At the beginning of the year, routines and transitions are important to establish, but after holidays and vacations, routines and transitions are important to revisit. When children return to school following an extended break, some rules and norms may have been forgotten, and many children will benefit from a refresher. At this time, you might also reflect upon how well the routines have worked for your students and if any need to be modified to better suit your classroom community.
The creation and management of classroom routines and transitions allows you to teach effectively and efficiently; allows you to create an orderly, busy classroom in which students know what is expected; as well as how to behave responsibly and respectfully in a community of learners. Students learn how the classroom library is organized, how to choose books and return them, how to use their voices in the classroom, and how to work in organized literacy centers.
Here are 5 Classroom Routines to Revisit Throughout the Year:
1. Listen Carefully to Each Other
When you teach students to listen carefully to each other, they learn to communicate and collaborate effectively.
- Engage students in a demonstration on effective listening behaviors, such as by having a short book talk.
- Follow the book talk with a prompt like: What are some ways we showed that we were listening to each other?
- Create an anchor chart with the whole group to list ways that you can show that you are listening carefully to one another.
- You may wish to follow this lesson with a lesson on Using an Appropriate Voice Level.
2. Find Ways to Solve Problems When the Teacher is Busy
When children learn different ways to problem solve on their own, it encourages independence and allows time – or the teacher to work with small groups or individually with other children.
- Engage students in a discussion on how to problem-solve independently. Let’s think about some different problems you might have and ways you could try to solve them on your own.
- As students come up with ideas for problems, ask other students how those problems might be solved.
- Create an anchor chart with the whole group to list solutions to a variety of problems.

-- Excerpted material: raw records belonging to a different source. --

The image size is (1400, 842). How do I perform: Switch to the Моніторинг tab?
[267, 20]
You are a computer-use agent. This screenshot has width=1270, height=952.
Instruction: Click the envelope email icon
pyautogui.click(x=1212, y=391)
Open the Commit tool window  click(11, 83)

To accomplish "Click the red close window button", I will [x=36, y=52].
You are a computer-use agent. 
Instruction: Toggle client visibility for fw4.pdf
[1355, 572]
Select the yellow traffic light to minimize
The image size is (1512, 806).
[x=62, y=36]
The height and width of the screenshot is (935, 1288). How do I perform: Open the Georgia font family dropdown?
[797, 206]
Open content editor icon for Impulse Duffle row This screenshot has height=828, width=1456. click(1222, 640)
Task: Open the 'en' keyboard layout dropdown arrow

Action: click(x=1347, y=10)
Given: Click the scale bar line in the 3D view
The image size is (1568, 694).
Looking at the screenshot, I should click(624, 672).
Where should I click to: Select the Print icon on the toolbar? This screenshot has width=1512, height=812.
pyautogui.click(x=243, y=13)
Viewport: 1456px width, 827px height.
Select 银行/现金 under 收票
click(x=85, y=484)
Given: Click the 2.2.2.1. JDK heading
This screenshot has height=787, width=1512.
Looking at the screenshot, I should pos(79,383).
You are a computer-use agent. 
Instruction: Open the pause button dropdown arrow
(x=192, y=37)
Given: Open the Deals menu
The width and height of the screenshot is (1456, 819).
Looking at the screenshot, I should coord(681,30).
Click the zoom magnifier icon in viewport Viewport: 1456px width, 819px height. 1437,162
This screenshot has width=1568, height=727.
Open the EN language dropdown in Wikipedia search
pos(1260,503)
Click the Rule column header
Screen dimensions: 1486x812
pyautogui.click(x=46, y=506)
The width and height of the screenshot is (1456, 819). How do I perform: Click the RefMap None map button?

3. Take Good Care of Classroom Materials
When children understand the importance of taking good care of shared materials, including returning them to where they belong, it promotes a positive learning environment by guaranteeing that everyone will have materials to use that are in good shape.
- Engage students in a demonstration on returning classroom materials correctly.
- Follow the demonstration with a prompt like: Where do we keep classroom materials that you use for activities?
- Invite volunteers to get materials, use them properly, and return them.
- Create an anchor chart with the whole group to list the rules to follow when using classroom materials.
4. Keep Your Books and Materials Organized in Your Personal Box
When you teach children to keep their materials organized, they spend less time trying to find materials and more time reading, writing, and learning. A magazine box or cereal box works well – or a personal box.
- Engage students in a demonstration on what a personal box looks like when organized.
- Demonstrate trying to locate a specific item that you can’t seem to find.
- Ask the class, How can I make it easier to find things in my personal box?
- With student’s input, model putting the materials into your personal box in a specific order with the spines facing forward.
- Create an anchor chart with the class that lists the order of the materials.
5. Read Books Independently
Children need to know how to work independently. A well-organized classroom environment in which children can work on their own allows time for you to work effectively with individuals or small groups without interruption.
- Engage students in a demonstration on reading books independently. You may demonstrate how reading independently looks, or you may invite a student or two to do so.
- Follow the demonstration with a prompt like, What did you notice about my/their independent reading?
- Create an anchor chart with the whole group to list the steps to follow when you enjoy books during independent reading time.
The Goal: A Respectful, Caring, Organized Classroom Community
The goal is to create and maintain a respectful, caring, and organized classroom community. The establishment of rituals and routines supports children’s ability to function as responsible members of the classroom. While explicitly teaching these rituals and routines, it is important to incorporate opportunities to read aloud and talk about books. Interactive read-aloud is a community-building experience that teaches children how to communicate their thinking about books as well as carefully listen and respond to others in a respectful way. Read books from your own library or use books from the Fountas & Pinnell Classroom™ Interactive Read Aloud Collection about school, friendship, and family to discuss what it means to be part of a caring and considerate community. Create a warm and inviting child-centered classroom in which children can take ownership of their own space and materials.